Exercise directions:
Which lines mention "marker"? Show each one from the listing.

· · ·

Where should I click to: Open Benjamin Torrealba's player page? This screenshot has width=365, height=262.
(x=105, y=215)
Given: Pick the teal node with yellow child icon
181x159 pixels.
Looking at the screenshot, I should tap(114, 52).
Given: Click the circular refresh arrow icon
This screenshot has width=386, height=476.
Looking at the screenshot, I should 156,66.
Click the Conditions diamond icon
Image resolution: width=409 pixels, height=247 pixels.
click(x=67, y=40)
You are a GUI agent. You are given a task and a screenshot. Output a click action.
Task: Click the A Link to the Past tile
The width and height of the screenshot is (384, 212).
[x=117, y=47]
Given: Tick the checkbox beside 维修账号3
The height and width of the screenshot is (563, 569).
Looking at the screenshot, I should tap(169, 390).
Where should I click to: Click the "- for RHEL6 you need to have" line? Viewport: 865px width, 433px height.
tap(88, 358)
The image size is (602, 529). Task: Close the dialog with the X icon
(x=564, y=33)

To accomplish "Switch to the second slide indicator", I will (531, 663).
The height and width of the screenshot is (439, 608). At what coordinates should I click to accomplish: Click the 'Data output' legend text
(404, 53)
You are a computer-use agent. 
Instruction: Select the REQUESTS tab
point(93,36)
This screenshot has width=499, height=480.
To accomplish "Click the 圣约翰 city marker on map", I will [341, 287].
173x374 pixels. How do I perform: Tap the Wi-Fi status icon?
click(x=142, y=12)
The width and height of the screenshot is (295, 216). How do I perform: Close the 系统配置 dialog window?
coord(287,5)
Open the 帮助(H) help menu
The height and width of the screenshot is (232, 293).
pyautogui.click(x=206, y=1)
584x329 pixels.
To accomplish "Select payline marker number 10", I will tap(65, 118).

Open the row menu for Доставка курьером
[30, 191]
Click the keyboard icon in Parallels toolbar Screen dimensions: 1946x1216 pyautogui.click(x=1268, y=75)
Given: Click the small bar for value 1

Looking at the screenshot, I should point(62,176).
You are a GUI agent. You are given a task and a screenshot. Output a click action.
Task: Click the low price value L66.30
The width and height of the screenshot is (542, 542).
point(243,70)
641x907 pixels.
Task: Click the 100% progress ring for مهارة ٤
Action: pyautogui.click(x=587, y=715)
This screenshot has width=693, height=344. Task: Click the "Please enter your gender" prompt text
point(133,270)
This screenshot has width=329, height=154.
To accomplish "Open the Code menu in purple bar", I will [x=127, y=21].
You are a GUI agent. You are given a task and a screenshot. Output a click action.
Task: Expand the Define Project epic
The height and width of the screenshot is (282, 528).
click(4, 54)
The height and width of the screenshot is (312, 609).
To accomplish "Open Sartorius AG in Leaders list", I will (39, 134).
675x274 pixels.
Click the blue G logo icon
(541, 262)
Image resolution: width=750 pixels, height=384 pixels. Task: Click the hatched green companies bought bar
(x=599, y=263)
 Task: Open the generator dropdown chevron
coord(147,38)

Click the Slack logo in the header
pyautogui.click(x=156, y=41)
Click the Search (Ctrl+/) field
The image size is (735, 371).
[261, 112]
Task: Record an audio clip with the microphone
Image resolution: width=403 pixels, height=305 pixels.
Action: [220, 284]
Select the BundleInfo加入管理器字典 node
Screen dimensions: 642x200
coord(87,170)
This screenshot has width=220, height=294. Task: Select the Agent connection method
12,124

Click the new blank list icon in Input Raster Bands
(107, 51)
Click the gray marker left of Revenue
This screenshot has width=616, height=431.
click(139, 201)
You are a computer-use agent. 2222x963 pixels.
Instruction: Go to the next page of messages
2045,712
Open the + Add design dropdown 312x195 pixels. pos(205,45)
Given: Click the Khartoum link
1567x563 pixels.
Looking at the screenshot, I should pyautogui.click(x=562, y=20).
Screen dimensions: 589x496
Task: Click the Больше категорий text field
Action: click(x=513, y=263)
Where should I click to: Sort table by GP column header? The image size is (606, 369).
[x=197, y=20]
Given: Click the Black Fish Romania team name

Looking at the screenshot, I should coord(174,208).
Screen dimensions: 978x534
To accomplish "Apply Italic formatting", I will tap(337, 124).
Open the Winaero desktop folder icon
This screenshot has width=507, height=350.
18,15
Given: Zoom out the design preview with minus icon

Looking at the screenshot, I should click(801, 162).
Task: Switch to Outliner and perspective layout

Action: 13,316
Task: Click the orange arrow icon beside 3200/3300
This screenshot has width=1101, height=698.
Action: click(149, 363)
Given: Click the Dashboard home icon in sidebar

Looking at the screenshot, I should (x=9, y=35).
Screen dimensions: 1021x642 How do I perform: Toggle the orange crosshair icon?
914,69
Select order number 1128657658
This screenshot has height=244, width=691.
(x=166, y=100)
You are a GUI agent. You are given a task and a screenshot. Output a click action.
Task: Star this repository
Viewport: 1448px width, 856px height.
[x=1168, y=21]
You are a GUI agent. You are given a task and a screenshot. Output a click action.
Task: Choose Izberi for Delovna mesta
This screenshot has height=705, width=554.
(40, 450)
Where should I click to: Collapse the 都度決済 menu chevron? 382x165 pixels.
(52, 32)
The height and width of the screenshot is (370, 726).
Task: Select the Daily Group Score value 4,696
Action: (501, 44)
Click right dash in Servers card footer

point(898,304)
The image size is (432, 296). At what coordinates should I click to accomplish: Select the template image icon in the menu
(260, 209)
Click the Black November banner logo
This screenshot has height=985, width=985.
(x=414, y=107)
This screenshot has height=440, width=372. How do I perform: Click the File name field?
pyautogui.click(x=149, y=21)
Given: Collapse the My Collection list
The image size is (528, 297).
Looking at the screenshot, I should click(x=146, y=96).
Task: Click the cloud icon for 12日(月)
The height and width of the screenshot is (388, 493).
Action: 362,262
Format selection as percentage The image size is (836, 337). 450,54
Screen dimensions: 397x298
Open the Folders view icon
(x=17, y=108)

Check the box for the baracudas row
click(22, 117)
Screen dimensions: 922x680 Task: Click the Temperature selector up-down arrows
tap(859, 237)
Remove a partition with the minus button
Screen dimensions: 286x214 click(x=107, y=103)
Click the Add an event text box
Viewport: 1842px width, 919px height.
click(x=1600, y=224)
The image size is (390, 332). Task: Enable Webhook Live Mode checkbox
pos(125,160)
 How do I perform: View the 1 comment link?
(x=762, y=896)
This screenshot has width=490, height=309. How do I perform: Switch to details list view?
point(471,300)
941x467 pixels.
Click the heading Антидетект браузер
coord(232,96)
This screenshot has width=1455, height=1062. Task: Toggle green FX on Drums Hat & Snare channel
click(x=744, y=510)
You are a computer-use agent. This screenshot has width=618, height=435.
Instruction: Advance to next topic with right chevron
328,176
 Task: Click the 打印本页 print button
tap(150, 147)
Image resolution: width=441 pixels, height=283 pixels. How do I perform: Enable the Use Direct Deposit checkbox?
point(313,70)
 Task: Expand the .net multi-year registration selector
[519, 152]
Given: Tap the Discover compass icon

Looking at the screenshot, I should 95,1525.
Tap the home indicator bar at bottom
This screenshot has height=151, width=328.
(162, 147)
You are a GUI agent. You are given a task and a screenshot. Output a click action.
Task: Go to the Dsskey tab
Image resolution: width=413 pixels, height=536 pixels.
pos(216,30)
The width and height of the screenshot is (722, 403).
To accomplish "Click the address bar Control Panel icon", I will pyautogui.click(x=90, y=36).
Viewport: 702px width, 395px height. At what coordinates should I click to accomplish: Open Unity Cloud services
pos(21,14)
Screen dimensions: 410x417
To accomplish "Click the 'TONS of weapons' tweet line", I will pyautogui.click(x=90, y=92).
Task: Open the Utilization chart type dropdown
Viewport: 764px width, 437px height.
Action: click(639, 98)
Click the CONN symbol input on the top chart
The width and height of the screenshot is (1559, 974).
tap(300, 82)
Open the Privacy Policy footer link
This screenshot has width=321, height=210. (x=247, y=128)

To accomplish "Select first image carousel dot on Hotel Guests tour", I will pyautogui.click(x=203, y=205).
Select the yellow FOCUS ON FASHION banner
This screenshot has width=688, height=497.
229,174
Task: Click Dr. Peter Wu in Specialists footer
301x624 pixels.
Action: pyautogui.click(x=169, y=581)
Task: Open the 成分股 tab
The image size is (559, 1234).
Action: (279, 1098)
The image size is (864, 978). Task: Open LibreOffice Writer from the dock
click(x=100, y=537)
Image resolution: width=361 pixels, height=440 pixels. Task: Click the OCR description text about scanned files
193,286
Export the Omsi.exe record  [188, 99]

· · ·

Exercise answer:
To accomplish "Click the 圣约翰 city marker on map", I will [341, 287].
To accomplish "Select payline marker number 10", I will tap(65, 118).
Click the gray marker left of Revenue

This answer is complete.